Он ушел под землю. Школа отапливалась системой ревущих и вибрирующих батарей, которые питались теплом угольной печи. Под школой были угольные люки и котельные, куда можно было попасть через раздевалки, расположенные в подвале. Когда школьников на выходной отпустили в ближайшую деревню, Том разжился небольшой керосиновой лампой, качающейся на полусферическом основании, — так называемой лампой Келли. Он вспомнил, как в дни, когда еще был Томом, преследовал другого мальчика под землей, меж колоннами и под сводами подвалов Южно-Кенсингтонского Музея. Том был из тех одиночек, которые быстро и легко начинают верить, что их случай уникален: Том сразу решил, что он — единственная мишень издевательств, травли и обычной злобы. Ему не пришло в голову, что до него в подвале среди лопат и швабр могли прятаться другие доведенные до отчаяния мальчики. Но он обнаружил следы предыдущих беглецов: рисунок мелом на стене — ряд повешенных мальчишек на виселицах; старательно сложенный дорожный плед и подушку в аккуратно застегнутой сумке под ворохом мешков. Должно быть, есть, или был, еще по крайней мере один мальчик, похожий на Тома. И Том устроил себе тайник в очень узком неприятном углу за ревущей печью, изрыгающей зловонный выхлоп. Даже другим беглецам не сразу пришло бы в голову, что здесь можно спрятаться. В этой дыре Том стелил одеяло, надевал свитер, зажигал лампу Келли и читал «Тома-под-землей», пачкая страницы угольной пылью.
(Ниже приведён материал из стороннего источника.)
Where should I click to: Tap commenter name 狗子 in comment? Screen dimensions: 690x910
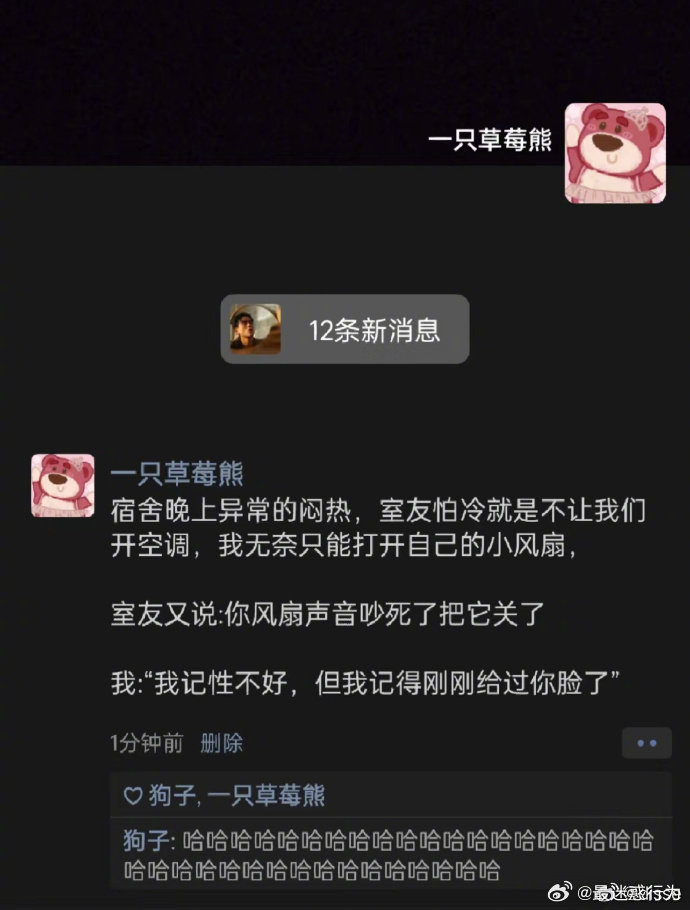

Странствующий принц обзавелся различными спутниками — как людьми, так и другими созданиями. Некоторые по многу дней шли за ним по пятам, прежде чем обнаружить себя, а некоторых он сам выслеживал по норам, загоняя в тупики. Один спутник был обитателем шахты, из тех, кого называют гаторнами, и имя его, как и всех существ его вида, было Гаторн. Он был хрупкий и бледный и умел испускать кобальтово-синий свет из волос и кончиков пальцев. Он считал себя робким, но в минуты опасности выказывал истинную храбрость, хотя и дрожал от страха. Еще среди спутников Тома было быстроногое существо наподобие саламандры, с телом длиной примерно в рост Тома, похожее на небольшого дракончика на кривых ногах, с чешуей цвета слоновой кости и алыми глазками, горевшими как угли. Увидев Тома, он зашипел и раздул гребень, но гаторн успокоил его и уговорил идти с ними. Этот саламандр умел находить проточную воду, которая сочилась по шиферу или била из трещин в сланцевой породе. Была и еще одна тварь, которая то шла вместе с ними, то исчезала: она выглядела как огромная прозрачная трубка, закругленная с обоих концов, с глазами и ртом, которые время от времени появлялись в произвольных местах тела. Ее звали Студенец; она свалилась янтарным шариком в волосы принца, а потом разбухла так, что подперла потолок пещеры. Она умела течь по земле и сжиматься в небольшой тяжелый желеобразный кубик, влезающий в карман принцу. Студенец предупреждал о смертельных испарениях — удушливом газе, белом газе, гремучем газе — и растягивал свое тело, превращая его в непроницаемую оболочку, чтобы не пропустить эти ужасы, ползущие через трещины и крохотные отверстия.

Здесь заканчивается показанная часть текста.